1) Perfectly Inelastic supply.  
Even the smallest startup has access to infinitely scalable infrastructure.  This means that the unique opportunity -- and challenge -- of selling a digital product is that you can theoretically produce infinite quantities.  The term to describe this is "perfectly inelastic supply" (where the Elasticity = 0 and the supply curves looks like a line going straight up and down).  I'm not sure a product with truly inelastic production capacity has ever existed before the internet.  

2) Unknown or 0 demand.
The most successful companies find huge unsatisfied vaccums of demand and fill it.  Now more than ever we can create products beyond the understanding of what is possible or what it is people may want.  Thus, completely unknown future demand. 

The point is, it used to be that supply and demand determined how you did business. But it seems now that the price you choose to charge and quantity you choose to satisfy will actually set the supply and demand in your market  -- if that market in fact exists.  The relationship, in other words, is completely opposite.  The power is in the hands of the marketer, not the market.  Here's the takeaway:  you have way more control over your price and quantities than ever before.  Now they are just numbers on your marketing materials rather than huge differences in operational capacity.
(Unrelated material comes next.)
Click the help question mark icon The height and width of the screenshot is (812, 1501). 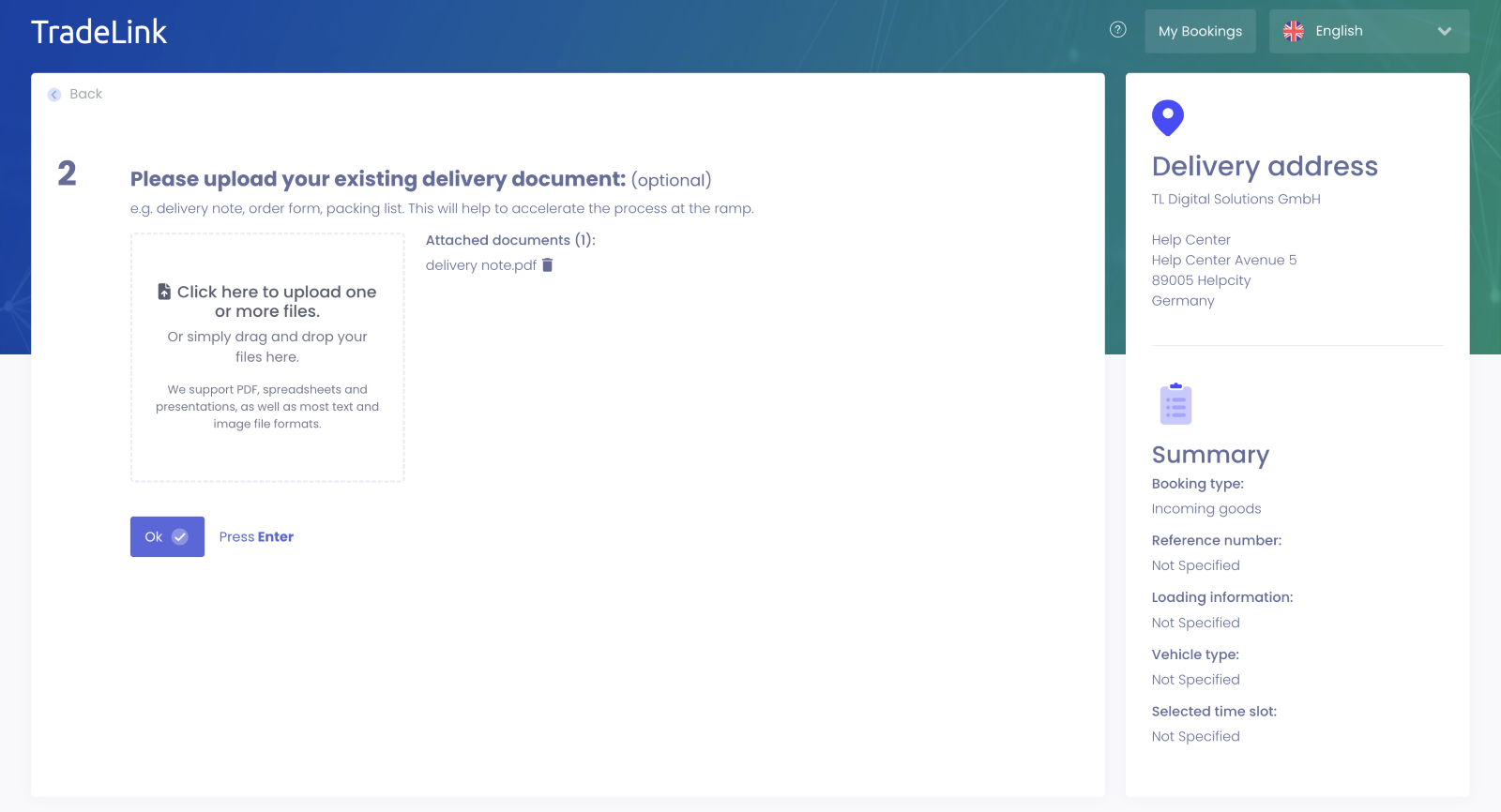click(1117, 30)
Quantities set prices and prices set market size. You can observe this relationship in action pretty easily.  Facebook and Twitter are social networks for everyone.  How much would you be willing to pay to use them? You are lying if said anything over $0.  Salesforce and Basecamp, however, are not for everyone.  They solve specific problems for particular kinds of businesses and directly charge good money for their products.   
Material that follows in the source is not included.